Lucile n’eut pas besoin de donner de longues explications, l’infirmière la devança.
***
Patiemment, Fanny nettoya chaque plaie avec un antiseptique plus puissant que la bétadine et fit ingurgiter à Frédéric un antibiotique à large spectre puis elle refit le pansement après avoir appliqué la même pommade cicatrisante dont on avait usé sur elle.
– Tout ira bien dit-elle à Lucile. Il lui faut du repos.
Et puis, prise de remords elle avoua :
– C’est de ma faute ! Jamais je n’aurais dû lui obéir. J’avais tellement besoin de me venger que je n’ai pas réfléchi une seconde. J’étais folle de rage… C’est de ma faute. Entièrement et uniquement de ma faute.

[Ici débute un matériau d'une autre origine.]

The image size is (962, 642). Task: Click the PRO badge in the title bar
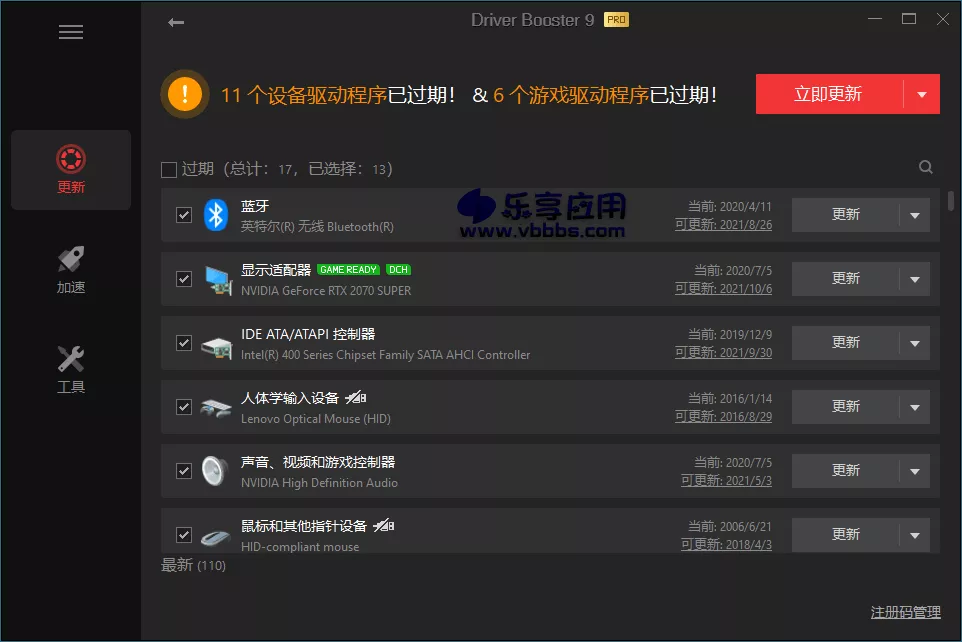pyautogui.click(x=618, y=19)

Fanny ne pleurait pas, elle énonçait froidement les faits. Le week-end de son martyr avait provoqué en elle une fêlure et pour la colmater elle s’était accrochée à l’idée que Frédéric avait tiré leçon de son erreur et, par là même, était devenu infaillible. Lorsqu’il lui avait ordonné de le punir, elle l’avait fait sans retenue, persuadée comme il semblait l’être que c’était pour elle une thérapie adaptée. Prendre conscience qu’ils s’étaient tous les deux trompés, que Frédéric était non seulement faillible mais également physiquement fragile, lui qui avait résisté à une bastonnade en règle perturba Fanny à tel point qu’elle devint incapable d’exprimer ses sentiments. Sa voix devint terne, ses yeux s’asséchèrent, elle devint froide.
Lucile fut si impressionnée par la métamorphose de son amie qu’elle battit le rappel de toutes les autres. En moins de dix minutes, toutes étaient réunies dans la salle commune.
***
– Ça ne me concerne pas affirma Frédérique en quittant la salle après que Lucile eut exposé la situation.
Éberluées, les filles la regardèrent s’éloigner sans réagir. D’un geste, Nathalie prit la direction des opérations.
– Je t’expliquerai dit la jolie Rousse en s’adressant directement à Lucile. Pour l’instant, l’important et de s’occuper de Fanny et de Frédéric et éviter que nous devenions toutes folles.
***
La fabrique vit, en cette journée de vendredi, s’écouler des torrents de larmes. Lucile pleurait sur Frédéric, Frédérique sur elle-même, Julie sur Frédéric et Frédérique, Nathalie sur Fanny. Seule Fanny ne pleurait pas. Elle s’était installée dans un des fauteuils de son salon et regardait son entourage avec un air absent. Puis, subitement, sur le coup de seize heures, elle se leva et alla tout naturellement refaire le pansement de Frédéric. Trois quarts d’heure plus tard, elle reprit sa position de prostration.
Personne ne m’ayant prévenu des déboires survenus. Je débarquais vers dix heures le lendemain. Tel un chien dans un jeu de quilles.